> **WHAT YOU ARE ASKED TO DO**: Take the data below and extract the lines from the one with "Expand the breadcrumb" to the one with "width=1190, height=722. point(416,444)", inclusive, exactly as written.

(DATA SHOWN)

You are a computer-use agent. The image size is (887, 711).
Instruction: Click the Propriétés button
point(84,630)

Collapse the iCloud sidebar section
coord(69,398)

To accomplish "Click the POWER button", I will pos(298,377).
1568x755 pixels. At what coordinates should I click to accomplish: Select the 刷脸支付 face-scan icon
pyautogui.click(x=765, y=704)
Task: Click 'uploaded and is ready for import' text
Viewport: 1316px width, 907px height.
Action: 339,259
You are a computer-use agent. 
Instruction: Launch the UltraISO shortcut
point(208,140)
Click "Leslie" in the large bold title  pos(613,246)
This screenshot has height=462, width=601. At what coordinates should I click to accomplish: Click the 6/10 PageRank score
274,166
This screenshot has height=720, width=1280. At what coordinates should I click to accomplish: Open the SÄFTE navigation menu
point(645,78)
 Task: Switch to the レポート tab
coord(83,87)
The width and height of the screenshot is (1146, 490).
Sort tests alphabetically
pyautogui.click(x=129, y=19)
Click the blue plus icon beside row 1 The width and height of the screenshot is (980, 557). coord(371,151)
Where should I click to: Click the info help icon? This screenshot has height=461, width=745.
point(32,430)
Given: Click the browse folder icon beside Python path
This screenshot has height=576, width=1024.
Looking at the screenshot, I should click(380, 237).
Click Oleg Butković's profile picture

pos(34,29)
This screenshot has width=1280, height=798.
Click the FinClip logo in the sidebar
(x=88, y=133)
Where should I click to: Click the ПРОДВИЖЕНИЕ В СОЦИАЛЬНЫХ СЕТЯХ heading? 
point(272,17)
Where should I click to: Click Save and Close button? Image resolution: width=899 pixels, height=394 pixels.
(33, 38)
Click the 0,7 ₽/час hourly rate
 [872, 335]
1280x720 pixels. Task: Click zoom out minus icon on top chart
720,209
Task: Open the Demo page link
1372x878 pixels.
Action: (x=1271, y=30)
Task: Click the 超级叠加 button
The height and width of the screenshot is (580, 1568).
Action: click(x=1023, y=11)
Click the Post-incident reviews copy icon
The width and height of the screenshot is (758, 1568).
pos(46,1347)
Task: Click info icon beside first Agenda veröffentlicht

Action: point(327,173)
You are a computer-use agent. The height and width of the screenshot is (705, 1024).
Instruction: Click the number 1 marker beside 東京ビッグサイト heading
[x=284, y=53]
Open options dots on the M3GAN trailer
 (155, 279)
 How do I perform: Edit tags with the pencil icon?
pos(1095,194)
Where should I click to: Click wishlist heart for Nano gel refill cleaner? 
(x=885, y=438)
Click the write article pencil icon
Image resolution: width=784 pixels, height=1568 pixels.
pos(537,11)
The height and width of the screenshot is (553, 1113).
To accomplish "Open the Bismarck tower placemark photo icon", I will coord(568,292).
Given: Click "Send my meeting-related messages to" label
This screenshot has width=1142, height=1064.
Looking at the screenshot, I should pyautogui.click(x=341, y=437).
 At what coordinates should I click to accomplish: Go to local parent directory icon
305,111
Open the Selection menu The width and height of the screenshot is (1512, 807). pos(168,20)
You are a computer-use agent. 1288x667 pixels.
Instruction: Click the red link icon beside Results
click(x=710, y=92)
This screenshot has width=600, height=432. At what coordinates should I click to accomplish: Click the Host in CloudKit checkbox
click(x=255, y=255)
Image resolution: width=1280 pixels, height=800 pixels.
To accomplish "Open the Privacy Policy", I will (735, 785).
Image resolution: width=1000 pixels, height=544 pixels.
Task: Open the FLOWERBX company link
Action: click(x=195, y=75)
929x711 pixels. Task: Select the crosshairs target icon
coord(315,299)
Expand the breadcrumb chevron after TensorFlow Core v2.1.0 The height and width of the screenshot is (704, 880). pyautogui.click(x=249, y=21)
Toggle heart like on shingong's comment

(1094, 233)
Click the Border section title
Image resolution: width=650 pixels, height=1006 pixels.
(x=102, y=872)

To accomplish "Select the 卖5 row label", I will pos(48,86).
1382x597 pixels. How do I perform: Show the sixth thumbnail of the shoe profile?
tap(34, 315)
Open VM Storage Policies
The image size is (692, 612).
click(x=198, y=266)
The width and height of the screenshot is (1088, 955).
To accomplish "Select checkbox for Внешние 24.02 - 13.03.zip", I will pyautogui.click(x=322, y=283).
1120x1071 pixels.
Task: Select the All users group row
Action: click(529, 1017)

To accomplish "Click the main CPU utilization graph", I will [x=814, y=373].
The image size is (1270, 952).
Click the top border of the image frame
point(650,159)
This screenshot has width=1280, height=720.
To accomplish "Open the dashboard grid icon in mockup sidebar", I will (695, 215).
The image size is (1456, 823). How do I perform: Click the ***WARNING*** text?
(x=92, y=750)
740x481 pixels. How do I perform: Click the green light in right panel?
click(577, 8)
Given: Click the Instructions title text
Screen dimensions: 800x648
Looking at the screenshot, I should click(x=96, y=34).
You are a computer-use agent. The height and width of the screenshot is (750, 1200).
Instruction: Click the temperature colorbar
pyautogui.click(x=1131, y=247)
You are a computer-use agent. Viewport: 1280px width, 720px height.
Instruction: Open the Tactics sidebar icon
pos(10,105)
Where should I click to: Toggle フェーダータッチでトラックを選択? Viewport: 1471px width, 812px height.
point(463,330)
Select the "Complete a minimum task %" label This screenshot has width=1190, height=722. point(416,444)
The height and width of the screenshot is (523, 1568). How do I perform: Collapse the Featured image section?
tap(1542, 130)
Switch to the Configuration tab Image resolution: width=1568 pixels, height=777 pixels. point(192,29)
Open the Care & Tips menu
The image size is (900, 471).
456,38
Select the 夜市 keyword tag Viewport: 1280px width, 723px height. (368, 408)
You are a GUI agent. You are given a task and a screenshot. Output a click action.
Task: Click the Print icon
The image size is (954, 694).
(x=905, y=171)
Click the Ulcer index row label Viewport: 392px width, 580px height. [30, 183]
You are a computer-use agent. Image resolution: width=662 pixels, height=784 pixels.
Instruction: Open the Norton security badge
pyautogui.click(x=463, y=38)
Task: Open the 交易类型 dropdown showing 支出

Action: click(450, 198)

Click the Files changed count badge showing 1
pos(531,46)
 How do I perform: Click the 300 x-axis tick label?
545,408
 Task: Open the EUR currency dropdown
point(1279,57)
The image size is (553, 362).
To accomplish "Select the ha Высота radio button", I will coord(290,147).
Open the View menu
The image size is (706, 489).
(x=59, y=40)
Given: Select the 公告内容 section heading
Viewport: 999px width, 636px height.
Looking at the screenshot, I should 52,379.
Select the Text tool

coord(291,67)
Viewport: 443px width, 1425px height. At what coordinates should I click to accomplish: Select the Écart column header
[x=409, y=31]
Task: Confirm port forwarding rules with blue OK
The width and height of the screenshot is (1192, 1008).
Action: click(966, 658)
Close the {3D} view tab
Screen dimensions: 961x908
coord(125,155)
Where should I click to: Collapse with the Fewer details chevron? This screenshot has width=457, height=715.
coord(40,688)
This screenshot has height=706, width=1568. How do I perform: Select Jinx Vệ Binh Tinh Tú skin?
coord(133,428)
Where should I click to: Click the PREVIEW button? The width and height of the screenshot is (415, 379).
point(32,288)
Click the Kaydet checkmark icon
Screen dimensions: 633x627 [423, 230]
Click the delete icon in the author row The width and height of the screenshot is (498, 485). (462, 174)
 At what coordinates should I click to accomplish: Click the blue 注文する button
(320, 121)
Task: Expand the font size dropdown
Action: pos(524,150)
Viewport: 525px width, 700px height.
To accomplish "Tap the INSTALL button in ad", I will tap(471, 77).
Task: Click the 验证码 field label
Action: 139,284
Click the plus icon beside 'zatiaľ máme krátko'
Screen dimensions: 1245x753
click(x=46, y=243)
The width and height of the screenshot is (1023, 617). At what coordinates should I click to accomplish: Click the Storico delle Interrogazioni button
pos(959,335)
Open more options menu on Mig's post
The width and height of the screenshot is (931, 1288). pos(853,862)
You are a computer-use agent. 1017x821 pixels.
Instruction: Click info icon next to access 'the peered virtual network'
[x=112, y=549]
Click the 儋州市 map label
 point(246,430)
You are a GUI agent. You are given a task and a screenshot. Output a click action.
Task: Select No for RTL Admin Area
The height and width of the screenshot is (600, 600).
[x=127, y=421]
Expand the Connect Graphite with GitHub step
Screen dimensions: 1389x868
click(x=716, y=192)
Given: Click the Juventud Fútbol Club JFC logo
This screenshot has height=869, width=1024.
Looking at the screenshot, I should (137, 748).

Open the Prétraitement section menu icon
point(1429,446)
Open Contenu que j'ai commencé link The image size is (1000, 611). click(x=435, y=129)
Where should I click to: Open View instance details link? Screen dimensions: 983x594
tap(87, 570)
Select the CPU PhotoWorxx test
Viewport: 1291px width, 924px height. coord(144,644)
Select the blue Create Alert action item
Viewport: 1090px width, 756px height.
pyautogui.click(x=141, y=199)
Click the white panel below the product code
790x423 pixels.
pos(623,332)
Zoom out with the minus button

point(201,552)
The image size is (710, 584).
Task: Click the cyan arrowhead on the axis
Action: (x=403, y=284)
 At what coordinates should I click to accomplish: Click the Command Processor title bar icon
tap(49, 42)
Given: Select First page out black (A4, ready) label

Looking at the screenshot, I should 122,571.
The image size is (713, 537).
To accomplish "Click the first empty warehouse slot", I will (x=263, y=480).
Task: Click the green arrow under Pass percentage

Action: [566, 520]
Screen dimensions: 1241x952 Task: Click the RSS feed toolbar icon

(End DATA SHOWN)

> **ANSWER TO THE EXERCISE**:
Expand the breadcrumb chevron after TensorFlow Core v2.1.0 The height and width of the screenshot is (704, 880). pyautogui.click(x=249, y=21)
Toggle heart like on shingong's comment

(1094, 233)
Click the Border section title
Image resolution: width=650 pixels, height=1006 pixels.
(x=102, y=872)

To accomplish "Select the 卖5 row label", I will pos(48,86).
1382x597 pixels. How do I perform: Show the sixth thumbnail of the shoe profile?
tap(34, 315)
Open VM Storage Policies
The image size is (692, 612).
click(x=198, y=266)
The width and height of the screenshot is (1088, 955).
To accomplish "Select checkbox for Внешние 24.02 - 13.03.zip", I will pyautogui.click(x=322, y=283).
1120x1071 pixels.
Task: Select the All users group row
Action: click(529, 1017)

To accomplish "Click the main CPU utilization graph", I will [x=814, y=373].
The image size is (1270, 952).
Click the top border of the image frame
point(650,159)
This screenshot has width=1280, height=720.
To accomplish "Open the dashboard grid icon in mockup sidebar", I will (695, 215).
The image size is (1456, 823). How do I perform: Click the ***WARNING*** text?
(x=92, y=750)
740x481 pixels. How do I perform: Click the green light in right panel?
click(577, 8)
Given: Click the Instructions title text
Screen dimensions: 800x648
Looking at the screenshot, I should click(x=96, y=34).
You are a computer-use agent. The height and width of the screenshot is (750, 1200).
Instruction: Click the temperature colorbar
pyautogui.click(x=1131, y=247)
You are a computer-use agent. Viewport: 1280px width, 720px height.
Instruction: Open the Tactics sidebar icon
pos(10,105)
Where should I click to: Toggle フェーダータッチでトラックを選択? Viewport: 1471px width, 812px height.
point(463,330)
Select the "Complete a minimum task %" label This screenshot has width=1190, height=722. point(416,444)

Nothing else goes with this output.